- Dhanpur Location in Himachal Pradesh, India Dhanpur Dhanpur (India)
- Coordinates: 31°46′14″N 76°24′39″E﻿ / ﻿31.770432615°N 76.4108232031°E
- Country: India
- State: Himachal Pradesh

Government
- • Body: pyanchyati raj
- Elevation: 650 m (2,130 ft)

Population (2001)
- • Total: 50

Society
- • Languages: Hindi, Pahari
- Time zone: UTC+5:30 (IST)
- Postal code: 177044
- Vehicle registration: HP-55

= Dhanpur, Himachal Pradesh =

Dhanpur is a very small village near Nadaun, Himachal Pradesh, northern India, with a population of around 50 people. It is located on the top of a small hill. The village has a historical temple, and there is evidence of some sort of fort or palace in the area. The location of village is good and it has a pleasant climate.

== Historical Importance ==
The importance of this village lies in it having evidence of an historical palace or fort.

The village is attempting to get India's Archaeological Department to have a look. The villagers found one buried sword near the temple while doing renovation work. The sword was sent to a museum, but still there is no progress in the way of revealing the history of village. While the Public Health department was working for digging water tank, a number of items were found - a small clay artefact, iron to make the small artifact and ash about 16 feet (5m) underground.

Today anyone can have a look at the lime-made remains of the boundary wall and other some remains of the underground palace.
The village has the Krishi Vigyan Kendra for Hamirpur district located here helping the local economy to improve by adoption of modern methodologies in farm sector

== Geography ==
Dhanpur has an average elevation of 650 metres (2,150 feet).
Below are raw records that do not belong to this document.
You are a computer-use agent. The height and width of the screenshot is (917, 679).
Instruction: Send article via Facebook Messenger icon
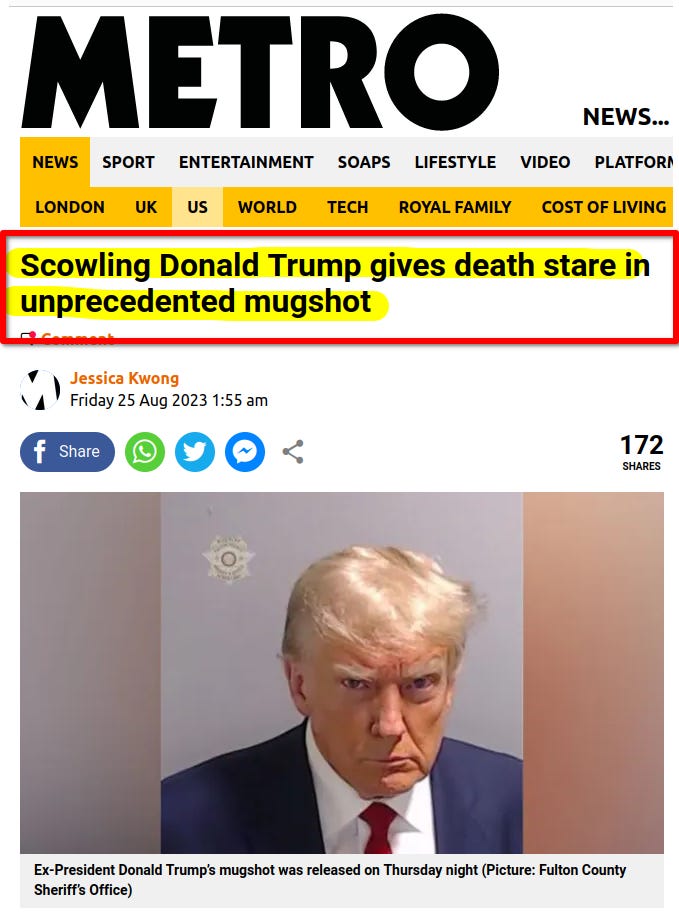(245, 451)
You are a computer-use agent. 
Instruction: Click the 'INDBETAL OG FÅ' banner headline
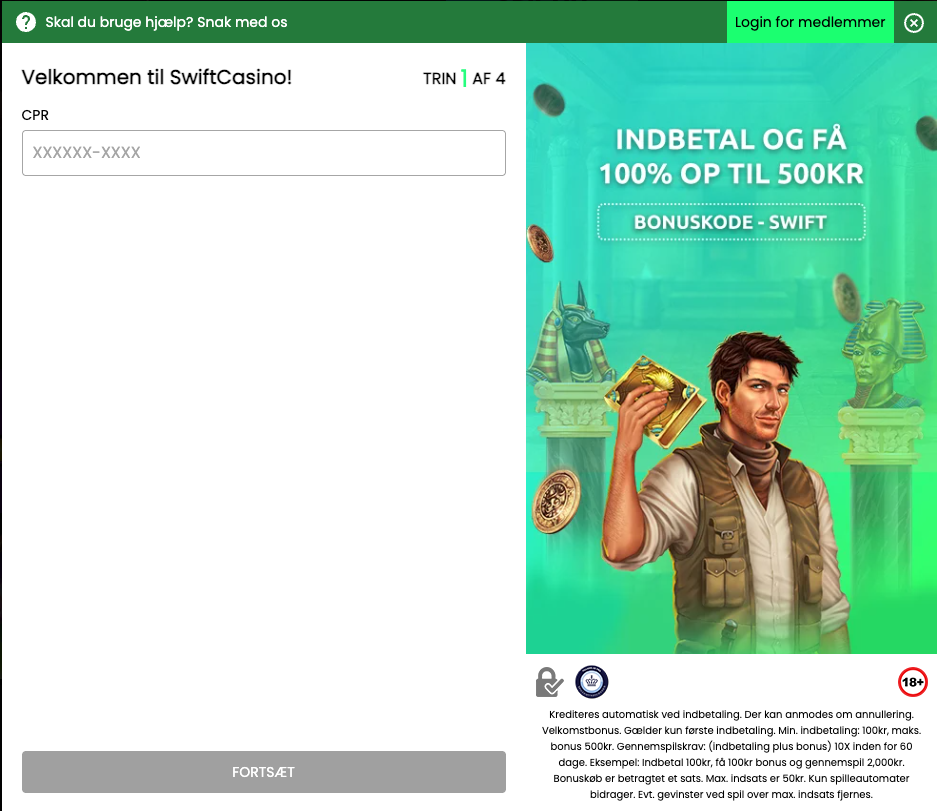point(731,138)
The average rainfall is 1599.6 mm (63")
The village has its nearest river Beas at Pataji Village viewed from Dhanpur heights.

== How to reach ==
25 km from Hamirpur. 9 km from Nadaun. 24 km from Sujanpur. The nearest airport is Gagal (Kangra/Dharmshala). The nearest railway stations are Chururu-Takarla for broad gauge connection to Nangal and Ranitaal for the narrow gauge connection to Pathankot. There are direct busses from Delhi/Chandigarh/Shimla and other major towns in Punjab, Haryana and Himachal. It is connected by a good single lane motorable road from Maloti on the Nadaun-Sujanpur road and can also be reached from Hamirpur by taking the fork off Rangas via Rail and Bara to Maloti. There is a walkable elevated old route upwards via Dhamandad from Bara Village on Sujanpur Route.